> _Set task_: Copy the data below verbatim, starting at the line containing "Where should I click to: Click the ~9" and ending at the end of the data.

>> BEGIN Provided information

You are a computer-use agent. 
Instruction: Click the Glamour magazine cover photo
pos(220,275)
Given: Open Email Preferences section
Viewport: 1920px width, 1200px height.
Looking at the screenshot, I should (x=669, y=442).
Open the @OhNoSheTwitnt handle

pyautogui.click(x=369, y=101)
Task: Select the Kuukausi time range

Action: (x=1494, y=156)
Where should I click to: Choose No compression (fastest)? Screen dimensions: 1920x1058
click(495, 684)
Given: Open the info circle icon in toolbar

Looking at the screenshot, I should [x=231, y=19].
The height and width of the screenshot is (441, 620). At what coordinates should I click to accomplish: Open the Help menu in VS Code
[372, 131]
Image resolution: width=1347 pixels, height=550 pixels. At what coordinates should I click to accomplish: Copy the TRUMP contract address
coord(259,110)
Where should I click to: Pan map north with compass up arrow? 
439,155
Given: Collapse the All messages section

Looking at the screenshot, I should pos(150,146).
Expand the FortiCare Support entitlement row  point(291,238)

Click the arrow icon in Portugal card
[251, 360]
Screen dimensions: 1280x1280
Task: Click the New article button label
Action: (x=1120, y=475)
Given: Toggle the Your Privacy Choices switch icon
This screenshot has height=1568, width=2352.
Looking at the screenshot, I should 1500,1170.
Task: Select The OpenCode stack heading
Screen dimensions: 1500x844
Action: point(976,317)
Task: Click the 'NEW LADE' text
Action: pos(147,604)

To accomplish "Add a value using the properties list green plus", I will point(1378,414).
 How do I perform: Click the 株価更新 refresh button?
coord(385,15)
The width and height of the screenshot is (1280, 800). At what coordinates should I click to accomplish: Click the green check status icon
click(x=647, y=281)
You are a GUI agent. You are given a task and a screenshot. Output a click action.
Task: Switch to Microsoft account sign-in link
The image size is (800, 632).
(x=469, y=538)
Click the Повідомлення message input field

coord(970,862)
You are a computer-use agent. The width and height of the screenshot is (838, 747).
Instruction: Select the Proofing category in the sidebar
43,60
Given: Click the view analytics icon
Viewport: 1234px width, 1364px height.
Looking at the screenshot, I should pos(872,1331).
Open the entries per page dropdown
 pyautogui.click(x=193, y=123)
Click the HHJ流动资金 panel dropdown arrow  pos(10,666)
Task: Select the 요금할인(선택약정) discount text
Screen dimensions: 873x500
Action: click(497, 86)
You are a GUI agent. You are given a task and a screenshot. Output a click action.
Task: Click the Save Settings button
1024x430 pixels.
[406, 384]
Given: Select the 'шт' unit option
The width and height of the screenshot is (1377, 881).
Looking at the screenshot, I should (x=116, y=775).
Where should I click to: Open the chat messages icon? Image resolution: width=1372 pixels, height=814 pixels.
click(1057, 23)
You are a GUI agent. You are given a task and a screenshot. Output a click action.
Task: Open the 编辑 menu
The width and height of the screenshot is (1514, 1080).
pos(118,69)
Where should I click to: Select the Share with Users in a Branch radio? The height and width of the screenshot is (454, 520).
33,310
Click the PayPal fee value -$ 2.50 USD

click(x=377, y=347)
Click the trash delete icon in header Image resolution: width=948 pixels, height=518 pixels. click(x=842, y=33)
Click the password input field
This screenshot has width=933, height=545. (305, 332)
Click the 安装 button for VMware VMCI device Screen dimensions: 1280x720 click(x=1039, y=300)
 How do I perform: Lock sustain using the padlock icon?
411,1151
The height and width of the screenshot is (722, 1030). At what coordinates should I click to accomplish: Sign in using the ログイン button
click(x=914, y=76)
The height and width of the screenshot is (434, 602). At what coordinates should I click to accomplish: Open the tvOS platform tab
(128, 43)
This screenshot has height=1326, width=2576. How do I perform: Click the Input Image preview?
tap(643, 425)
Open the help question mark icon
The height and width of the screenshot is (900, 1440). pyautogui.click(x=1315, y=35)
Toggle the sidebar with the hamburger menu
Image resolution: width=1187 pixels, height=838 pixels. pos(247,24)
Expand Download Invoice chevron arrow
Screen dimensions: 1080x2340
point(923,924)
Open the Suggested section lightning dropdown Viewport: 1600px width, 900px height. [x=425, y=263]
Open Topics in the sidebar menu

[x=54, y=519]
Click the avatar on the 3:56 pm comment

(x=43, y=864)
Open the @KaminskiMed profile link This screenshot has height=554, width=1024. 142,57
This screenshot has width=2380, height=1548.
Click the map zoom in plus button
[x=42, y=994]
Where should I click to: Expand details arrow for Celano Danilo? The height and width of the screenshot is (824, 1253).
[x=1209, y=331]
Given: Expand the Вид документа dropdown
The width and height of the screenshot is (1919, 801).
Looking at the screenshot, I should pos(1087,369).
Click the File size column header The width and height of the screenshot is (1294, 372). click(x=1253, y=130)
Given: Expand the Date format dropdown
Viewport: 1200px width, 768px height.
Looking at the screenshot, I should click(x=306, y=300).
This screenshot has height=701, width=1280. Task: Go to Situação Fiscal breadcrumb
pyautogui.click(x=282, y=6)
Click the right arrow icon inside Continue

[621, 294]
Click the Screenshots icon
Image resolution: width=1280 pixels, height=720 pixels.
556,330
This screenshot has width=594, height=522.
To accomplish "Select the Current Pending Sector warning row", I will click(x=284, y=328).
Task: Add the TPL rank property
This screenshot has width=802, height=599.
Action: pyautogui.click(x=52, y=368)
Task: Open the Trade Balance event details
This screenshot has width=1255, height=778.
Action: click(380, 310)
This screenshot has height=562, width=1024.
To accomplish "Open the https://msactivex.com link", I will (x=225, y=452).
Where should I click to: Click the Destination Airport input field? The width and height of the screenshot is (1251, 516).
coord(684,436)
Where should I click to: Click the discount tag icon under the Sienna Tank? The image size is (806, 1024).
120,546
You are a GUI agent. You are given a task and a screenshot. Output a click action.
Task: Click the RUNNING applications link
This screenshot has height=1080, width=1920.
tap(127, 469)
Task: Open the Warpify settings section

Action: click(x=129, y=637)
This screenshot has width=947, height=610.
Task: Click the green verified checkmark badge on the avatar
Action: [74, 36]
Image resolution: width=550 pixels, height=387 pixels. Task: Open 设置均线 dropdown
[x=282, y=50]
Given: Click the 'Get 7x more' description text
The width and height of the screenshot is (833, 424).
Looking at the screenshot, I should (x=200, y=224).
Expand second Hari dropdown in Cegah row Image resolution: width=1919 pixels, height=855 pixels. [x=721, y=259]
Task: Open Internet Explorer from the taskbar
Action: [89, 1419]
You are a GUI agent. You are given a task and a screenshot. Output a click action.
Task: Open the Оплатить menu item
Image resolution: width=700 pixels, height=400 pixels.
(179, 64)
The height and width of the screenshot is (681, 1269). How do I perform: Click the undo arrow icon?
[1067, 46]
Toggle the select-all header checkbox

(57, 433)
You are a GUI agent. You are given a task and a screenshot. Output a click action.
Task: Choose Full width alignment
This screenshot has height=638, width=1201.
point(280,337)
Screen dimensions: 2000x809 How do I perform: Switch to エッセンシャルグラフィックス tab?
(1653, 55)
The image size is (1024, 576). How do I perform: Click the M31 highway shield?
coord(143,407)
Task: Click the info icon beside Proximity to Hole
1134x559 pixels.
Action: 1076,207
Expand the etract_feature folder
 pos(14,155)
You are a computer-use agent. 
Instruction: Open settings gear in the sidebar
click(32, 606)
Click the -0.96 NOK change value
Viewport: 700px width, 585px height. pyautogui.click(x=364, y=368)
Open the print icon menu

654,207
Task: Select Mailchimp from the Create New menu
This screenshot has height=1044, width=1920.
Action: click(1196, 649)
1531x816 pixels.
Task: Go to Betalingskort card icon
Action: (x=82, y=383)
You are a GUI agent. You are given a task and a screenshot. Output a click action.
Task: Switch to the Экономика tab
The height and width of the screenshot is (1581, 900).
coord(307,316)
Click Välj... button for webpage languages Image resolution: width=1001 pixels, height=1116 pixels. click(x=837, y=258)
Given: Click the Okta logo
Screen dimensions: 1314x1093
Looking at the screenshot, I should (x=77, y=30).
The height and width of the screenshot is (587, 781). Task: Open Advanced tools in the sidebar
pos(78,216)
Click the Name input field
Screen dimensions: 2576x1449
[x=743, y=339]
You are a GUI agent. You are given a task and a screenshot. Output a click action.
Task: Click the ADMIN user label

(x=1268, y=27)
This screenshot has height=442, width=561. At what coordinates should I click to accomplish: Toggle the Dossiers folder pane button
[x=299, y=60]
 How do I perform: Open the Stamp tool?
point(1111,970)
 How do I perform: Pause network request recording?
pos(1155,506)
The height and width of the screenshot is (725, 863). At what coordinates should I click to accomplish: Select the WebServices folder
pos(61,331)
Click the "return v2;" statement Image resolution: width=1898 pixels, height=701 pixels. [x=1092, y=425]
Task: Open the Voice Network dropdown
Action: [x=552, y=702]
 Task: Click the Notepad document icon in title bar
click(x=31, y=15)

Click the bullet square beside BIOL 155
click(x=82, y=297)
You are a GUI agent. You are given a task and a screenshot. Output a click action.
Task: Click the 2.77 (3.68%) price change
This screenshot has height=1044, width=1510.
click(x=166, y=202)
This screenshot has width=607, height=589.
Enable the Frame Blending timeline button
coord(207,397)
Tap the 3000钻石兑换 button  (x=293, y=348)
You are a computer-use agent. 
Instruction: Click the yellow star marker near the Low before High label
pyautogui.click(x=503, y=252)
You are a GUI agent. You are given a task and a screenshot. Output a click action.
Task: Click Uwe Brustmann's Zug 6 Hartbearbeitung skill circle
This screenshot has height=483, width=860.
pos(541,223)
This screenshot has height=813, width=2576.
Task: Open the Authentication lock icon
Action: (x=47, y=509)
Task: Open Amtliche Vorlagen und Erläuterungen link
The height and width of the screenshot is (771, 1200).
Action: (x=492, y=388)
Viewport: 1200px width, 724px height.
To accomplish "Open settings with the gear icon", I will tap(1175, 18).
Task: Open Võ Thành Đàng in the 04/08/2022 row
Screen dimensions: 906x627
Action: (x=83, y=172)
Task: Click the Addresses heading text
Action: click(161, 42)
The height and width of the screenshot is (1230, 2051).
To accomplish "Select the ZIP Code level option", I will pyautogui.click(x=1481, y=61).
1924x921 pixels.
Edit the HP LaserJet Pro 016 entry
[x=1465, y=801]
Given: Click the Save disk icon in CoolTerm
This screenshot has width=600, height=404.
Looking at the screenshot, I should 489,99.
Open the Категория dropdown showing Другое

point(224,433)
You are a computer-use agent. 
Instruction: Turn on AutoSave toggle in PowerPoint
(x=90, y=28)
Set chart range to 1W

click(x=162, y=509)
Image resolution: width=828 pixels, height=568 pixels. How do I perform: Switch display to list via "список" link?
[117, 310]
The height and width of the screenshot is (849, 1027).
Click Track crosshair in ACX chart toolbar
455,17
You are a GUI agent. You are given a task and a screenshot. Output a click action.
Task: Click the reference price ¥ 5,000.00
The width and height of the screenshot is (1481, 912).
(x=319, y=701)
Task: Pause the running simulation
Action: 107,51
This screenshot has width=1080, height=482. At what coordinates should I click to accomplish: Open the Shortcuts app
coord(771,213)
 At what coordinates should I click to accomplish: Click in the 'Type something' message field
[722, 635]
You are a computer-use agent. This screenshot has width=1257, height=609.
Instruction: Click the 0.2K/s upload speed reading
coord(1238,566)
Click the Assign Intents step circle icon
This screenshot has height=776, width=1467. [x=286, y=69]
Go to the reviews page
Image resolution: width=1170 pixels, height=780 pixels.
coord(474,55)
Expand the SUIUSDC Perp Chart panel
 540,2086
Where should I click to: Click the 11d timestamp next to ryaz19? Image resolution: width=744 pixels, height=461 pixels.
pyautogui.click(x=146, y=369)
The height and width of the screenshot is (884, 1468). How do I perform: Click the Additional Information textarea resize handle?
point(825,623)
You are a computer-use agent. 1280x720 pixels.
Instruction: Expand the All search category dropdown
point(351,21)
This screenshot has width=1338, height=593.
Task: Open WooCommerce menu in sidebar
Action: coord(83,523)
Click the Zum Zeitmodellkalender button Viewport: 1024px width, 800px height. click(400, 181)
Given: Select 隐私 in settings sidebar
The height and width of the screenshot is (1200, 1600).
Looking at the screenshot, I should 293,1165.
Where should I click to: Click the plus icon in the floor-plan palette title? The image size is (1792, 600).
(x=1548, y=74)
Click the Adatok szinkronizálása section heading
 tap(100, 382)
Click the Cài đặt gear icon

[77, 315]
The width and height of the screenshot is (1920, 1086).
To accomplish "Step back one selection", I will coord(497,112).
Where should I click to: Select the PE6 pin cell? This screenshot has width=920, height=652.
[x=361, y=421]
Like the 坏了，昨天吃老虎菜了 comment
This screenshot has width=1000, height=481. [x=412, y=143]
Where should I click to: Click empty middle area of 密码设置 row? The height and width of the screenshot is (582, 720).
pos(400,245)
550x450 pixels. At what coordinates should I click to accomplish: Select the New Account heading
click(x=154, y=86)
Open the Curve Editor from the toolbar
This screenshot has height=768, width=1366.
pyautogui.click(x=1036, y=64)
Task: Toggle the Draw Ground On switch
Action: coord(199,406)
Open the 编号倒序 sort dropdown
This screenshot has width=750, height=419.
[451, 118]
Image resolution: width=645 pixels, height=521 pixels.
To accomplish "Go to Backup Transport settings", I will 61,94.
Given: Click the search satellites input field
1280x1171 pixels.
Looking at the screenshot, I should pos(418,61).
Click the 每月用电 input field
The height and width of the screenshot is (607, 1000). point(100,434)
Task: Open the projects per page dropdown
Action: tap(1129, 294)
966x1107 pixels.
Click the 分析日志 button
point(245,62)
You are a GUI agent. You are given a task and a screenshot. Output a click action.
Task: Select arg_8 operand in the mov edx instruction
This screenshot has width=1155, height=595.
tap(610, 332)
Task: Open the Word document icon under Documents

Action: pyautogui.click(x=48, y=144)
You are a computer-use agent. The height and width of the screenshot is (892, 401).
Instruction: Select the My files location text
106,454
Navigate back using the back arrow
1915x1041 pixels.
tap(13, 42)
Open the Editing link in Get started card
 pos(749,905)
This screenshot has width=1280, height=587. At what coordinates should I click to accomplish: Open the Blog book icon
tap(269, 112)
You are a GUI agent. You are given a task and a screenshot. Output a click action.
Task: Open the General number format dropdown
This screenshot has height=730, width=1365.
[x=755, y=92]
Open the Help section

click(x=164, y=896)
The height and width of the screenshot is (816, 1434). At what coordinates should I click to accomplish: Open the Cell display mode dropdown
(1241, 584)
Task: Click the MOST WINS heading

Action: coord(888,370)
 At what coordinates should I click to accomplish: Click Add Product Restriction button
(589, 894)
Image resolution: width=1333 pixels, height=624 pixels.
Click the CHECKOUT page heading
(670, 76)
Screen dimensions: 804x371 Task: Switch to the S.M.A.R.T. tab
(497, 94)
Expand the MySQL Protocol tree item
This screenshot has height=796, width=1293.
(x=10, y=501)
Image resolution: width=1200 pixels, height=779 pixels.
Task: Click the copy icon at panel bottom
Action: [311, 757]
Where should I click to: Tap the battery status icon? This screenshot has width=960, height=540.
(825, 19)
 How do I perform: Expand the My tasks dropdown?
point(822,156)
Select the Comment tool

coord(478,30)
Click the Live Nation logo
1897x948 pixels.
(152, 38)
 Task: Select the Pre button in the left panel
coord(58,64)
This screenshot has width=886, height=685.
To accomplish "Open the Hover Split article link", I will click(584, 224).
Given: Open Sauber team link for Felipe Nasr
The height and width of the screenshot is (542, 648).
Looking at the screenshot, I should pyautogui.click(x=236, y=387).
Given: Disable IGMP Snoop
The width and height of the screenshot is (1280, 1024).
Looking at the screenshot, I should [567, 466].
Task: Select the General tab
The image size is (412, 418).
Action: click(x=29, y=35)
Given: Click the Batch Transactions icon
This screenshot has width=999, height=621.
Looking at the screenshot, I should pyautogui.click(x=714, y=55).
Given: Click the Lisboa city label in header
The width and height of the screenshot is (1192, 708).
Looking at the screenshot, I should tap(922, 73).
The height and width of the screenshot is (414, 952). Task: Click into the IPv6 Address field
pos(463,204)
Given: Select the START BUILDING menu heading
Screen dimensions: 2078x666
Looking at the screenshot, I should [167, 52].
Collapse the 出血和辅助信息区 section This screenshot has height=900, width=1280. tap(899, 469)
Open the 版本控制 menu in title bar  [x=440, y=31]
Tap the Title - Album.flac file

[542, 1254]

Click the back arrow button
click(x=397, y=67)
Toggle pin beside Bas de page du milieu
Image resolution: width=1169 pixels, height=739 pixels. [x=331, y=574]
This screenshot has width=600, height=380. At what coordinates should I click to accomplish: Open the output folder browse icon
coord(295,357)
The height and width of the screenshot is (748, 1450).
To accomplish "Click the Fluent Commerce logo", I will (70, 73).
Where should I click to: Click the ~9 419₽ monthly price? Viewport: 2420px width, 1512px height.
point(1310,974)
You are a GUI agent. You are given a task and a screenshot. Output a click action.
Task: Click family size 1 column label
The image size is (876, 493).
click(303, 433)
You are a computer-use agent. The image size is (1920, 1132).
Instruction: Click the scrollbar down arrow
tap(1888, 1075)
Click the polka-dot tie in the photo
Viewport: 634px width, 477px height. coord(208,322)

>> END Provided information

> _Correct result_:
Where should I click to: Click the ~9 419₽ monthly price? Viewport: 2420px width, 1512px height.
point(1310,974)
You are a GUI agent. You are given a task and a screenshot. Output a click action.
Task: Click family size 1 column label
The image size is (876, 493).
click(303, 433)
You are a computer-use agent. The image size is (1920, 1132).
Instruction: Click the scrollbar down arrow
tap(1888, 1075)
Click the polka-dot tie in the photo
Viewport: 634px width, 477px height. coord(208,322)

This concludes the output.